A new set of criteria for the diagnosis of familial Mediterranean fever in childhood

Fatos Yalçinkaya1,*, Seza Özen2,*, Zeynep Birsin Özçakar1, Nuray Aktay2, Nilgün Çakar3, Ali Düzova2, Özgür Kasapçopur4, Atilla H. Elhan5, Beyza Doganay5, Mesiha Ekim1, Nazli Kara3, Nermin Uncu3 and Aysin Bakkaloglu2

1Department of Pediatric Nephrology, Ankara University School of Medicine, 2Department of Pediatric Nephrology–Rheumatology, Hacettepe University School of Medicine, 3Department of Pediatric Nephrology, Ministry of Health Diskapi Children's Hospital, Ankara, 4Department of Pediatric Rheumatology, Istanbul University Cerrahpasa Medical Faculty, Istanbul and 5Department of Biostatistics, Ankara University School of Medicine, Ankara, Turkey.

Correspondence to: Fatos Yalçinkaya, Çinar Sitesi 5.Blok No:62, Ümitköy 06530, Ankara, Turkey.
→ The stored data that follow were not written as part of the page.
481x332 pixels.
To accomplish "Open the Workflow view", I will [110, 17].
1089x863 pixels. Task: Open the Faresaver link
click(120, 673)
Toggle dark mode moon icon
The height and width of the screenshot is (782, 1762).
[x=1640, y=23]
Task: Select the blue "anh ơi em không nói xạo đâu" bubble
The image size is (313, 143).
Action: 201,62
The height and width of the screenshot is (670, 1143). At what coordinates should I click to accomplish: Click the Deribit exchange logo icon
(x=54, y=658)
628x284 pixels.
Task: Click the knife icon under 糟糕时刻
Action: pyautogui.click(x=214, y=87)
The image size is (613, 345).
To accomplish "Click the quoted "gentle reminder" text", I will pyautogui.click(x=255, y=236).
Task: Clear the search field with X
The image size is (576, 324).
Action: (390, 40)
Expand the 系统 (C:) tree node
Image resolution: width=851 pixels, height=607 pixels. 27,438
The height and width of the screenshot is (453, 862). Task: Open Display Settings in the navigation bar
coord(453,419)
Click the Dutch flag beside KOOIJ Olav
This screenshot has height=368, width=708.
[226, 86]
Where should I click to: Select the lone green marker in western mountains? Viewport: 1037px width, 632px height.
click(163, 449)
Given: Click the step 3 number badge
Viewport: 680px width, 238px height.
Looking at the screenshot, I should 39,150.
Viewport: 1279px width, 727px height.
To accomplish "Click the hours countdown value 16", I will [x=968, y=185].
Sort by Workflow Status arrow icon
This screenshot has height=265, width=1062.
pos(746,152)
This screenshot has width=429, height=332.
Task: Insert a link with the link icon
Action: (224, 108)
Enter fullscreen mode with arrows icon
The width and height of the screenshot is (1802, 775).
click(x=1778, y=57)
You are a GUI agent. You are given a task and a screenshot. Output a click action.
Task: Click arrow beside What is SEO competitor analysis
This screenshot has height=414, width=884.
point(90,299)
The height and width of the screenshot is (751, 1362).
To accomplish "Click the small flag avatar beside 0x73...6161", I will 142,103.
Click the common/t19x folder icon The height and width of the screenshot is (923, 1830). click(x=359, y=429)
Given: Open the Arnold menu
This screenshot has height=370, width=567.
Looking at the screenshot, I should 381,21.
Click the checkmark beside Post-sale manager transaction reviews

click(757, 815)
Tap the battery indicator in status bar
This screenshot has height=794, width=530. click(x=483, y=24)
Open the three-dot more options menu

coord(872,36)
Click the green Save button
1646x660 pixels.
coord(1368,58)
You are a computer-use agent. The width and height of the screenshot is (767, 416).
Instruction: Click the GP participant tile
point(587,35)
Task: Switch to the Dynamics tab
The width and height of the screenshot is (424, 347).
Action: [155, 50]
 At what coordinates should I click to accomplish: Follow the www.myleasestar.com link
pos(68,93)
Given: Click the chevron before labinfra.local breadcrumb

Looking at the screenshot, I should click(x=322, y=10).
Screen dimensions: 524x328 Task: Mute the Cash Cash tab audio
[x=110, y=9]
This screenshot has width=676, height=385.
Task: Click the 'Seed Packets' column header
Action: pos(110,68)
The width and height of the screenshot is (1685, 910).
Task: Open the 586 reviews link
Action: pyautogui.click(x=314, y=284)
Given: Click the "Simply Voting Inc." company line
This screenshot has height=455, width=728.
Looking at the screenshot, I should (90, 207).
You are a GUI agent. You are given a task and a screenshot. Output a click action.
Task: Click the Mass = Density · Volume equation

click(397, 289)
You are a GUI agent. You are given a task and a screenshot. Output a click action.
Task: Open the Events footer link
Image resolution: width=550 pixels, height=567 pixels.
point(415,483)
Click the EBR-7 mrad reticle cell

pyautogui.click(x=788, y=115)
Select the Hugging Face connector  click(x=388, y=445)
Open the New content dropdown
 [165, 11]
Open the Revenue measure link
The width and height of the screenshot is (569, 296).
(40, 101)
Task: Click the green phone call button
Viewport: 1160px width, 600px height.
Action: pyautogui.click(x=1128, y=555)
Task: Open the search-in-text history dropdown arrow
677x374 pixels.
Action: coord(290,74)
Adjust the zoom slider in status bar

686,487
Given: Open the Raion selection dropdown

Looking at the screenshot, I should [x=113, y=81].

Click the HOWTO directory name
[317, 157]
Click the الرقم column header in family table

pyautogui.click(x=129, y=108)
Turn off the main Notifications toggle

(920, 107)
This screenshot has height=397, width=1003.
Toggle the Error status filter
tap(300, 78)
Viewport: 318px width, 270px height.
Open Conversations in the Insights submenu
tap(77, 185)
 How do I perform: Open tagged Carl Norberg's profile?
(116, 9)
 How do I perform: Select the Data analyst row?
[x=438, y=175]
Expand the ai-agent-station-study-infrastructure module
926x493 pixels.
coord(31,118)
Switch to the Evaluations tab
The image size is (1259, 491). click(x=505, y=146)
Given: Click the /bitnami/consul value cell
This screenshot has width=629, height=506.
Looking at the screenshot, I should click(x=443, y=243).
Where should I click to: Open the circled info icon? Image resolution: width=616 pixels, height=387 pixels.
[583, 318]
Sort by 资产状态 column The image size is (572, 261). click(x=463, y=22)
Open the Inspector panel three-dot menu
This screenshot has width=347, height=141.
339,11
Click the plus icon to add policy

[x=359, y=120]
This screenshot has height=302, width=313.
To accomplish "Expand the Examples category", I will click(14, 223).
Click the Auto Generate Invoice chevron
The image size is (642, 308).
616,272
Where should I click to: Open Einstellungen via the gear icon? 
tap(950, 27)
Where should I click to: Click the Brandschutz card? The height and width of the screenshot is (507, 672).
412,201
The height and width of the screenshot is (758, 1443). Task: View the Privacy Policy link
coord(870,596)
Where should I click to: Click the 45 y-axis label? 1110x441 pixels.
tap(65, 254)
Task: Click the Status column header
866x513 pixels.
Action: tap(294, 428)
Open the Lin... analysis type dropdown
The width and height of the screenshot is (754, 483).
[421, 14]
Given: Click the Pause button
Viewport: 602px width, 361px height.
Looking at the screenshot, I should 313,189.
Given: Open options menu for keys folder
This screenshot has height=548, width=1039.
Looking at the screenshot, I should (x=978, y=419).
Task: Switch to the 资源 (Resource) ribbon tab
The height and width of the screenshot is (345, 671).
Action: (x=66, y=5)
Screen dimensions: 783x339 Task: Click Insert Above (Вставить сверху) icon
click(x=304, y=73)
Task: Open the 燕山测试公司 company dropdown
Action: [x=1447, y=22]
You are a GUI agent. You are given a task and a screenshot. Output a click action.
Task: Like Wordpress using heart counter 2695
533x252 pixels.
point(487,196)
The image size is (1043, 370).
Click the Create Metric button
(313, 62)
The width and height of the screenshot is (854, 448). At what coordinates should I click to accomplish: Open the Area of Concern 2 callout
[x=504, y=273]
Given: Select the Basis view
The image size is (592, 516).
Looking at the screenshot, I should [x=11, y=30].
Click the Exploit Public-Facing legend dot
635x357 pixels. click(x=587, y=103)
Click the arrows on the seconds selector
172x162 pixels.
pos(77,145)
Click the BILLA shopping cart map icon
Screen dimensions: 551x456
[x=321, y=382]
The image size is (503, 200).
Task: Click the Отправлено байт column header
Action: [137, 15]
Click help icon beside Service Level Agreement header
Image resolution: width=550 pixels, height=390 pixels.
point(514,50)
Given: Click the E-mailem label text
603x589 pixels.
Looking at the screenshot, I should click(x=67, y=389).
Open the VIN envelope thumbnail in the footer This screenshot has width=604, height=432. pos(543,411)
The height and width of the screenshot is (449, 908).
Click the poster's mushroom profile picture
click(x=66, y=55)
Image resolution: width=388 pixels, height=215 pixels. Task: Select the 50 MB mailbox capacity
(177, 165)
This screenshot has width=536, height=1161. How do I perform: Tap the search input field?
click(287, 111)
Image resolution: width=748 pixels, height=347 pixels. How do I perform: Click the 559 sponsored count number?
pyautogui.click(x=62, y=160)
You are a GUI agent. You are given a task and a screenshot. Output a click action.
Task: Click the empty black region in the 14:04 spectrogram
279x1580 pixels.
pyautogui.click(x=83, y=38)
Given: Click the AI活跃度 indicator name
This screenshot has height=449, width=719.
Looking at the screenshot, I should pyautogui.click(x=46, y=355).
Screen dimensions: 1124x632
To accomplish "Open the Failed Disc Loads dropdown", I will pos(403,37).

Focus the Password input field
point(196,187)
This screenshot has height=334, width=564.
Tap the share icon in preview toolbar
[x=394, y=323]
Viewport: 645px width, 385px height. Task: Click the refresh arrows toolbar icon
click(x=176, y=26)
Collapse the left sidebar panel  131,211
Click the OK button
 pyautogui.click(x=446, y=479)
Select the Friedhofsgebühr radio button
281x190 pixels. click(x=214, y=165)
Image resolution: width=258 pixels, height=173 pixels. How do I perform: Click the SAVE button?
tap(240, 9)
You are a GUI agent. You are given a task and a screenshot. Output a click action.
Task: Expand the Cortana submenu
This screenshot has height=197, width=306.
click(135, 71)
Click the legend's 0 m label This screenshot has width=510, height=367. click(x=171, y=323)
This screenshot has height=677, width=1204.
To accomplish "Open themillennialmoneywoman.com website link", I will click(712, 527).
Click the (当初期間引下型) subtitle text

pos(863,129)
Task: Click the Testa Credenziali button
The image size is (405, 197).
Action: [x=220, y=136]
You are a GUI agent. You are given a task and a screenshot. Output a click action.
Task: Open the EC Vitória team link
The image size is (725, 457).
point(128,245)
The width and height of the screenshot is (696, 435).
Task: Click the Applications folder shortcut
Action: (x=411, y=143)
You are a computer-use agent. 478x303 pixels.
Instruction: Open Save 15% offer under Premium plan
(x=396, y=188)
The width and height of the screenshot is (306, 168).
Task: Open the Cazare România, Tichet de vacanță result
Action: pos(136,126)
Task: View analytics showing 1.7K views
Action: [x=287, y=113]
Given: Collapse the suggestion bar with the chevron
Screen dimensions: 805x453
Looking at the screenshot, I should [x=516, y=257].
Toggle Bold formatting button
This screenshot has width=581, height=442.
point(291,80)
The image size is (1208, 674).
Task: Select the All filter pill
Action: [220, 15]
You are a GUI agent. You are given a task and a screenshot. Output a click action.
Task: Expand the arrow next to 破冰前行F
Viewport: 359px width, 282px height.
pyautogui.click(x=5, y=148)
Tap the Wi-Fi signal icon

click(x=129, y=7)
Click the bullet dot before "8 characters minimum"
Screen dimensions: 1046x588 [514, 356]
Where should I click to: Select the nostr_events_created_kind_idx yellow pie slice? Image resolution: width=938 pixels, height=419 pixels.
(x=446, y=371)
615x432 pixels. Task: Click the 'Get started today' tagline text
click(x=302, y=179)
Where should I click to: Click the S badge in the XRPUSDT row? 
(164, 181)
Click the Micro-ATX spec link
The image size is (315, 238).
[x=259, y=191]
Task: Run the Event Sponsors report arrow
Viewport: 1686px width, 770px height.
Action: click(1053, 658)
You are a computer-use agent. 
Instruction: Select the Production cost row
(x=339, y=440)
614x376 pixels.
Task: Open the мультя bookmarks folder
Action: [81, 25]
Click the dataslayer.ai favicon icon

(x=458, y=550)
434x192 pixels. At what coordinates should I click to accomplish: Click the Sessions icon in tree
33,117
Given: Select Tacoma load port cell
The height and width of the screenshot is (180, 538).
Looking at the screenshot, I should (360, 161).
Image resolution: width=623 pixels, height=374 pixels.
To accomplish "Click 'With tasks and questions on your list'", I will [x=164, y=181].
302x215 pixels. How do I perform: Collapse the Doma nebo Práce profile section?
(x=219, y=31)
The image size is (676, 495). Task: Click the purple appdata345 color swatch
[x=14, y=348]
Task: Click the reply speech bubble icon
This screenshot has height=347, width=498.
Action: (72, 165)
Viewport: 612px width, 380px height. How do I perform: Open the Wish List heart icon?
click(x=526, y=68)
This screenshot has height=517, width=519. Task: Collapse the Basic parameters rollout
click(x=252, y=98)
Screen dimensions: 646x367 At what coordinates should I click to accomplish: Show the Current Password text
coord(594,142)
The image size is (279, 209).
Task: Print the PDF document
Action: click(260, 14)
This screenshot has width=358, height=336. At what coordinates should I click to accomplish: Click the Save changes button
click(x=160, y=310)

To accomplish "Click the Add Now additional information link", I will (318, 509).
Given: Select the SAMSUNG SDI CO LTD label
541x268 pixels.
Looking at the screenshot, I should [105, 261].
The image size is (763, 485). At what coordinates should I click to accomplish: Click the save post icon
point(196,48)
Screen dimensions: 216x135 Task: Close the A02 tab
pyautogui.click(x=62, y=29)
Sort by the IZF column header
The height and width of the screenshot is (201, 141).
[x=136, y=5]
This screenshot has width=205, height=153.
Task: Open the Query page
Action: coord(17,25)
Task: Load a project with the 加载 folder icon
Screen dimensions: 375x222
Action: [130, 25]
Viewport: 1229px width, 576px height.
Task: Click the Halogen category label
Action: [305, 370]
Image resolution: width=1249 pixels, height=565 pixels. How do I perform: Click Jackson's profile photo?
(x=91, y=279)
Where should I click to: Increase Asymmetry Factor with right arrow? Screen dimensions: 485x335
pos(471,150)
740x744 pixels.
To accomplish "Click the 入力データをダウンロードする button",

E-mail: yalcinkaya{at}tr.net


   Abstract

Objectives. Several sets of criteria mainly for adults have been proposed for the diagnosis of FMF. The aim of the present study is to validate the most widely used diagnostic ‘Tel Hashomer’ criteria in children and to establish a new set of criteria for use in childhood.

Methods. The study group consisted of 170 recently diagnosed FMF patients who had mutations at both alleles. They were interviewed about the presence of 35 features and manifestations of FMF at the time of diagnosis. Controls were consecutive patients without FMF (n = 141) who had episodes of fever and clinical features mimicking that of FMF. The diagnostic performance of the candidate features was assessed by multiple logistic regression analysis.

Results. The sensitivity and specificity of Tel Hashomer criteria in our study group were 98.8 and 54.6%, respectively. The multiple logistic regression analysis showed that 5 (fever, abdominal pain, chest pain, arthritis and family history of FMF) of the 35 candidate criteria discriminate FMF from controls with a sensitivity and specificity of 88.8 and 92.2%, respectively. The presence of two or more of these five criteria diagnosed FMF with a sensitivity of 86.5% and a specificity of 93.6%.

Conclusion. It was demonstrated that although the Tel Hashomer criteria were successful in diagnosing the FMF patients in childhood, its specificity was definitely low in children. The new set of criteria has a high sensitivity and specificity for the diagnosis of FMF and is practical to use on an everyday basis.

KEY WORDS: Paediatric, FMF, Diagnostic criteria, Tel Hashomer criteria


*Fatos Yalçinkaya and Seza Özen contributed equally to this study.

Submitted 24 April 2008; revised version accepted 18 December 2008.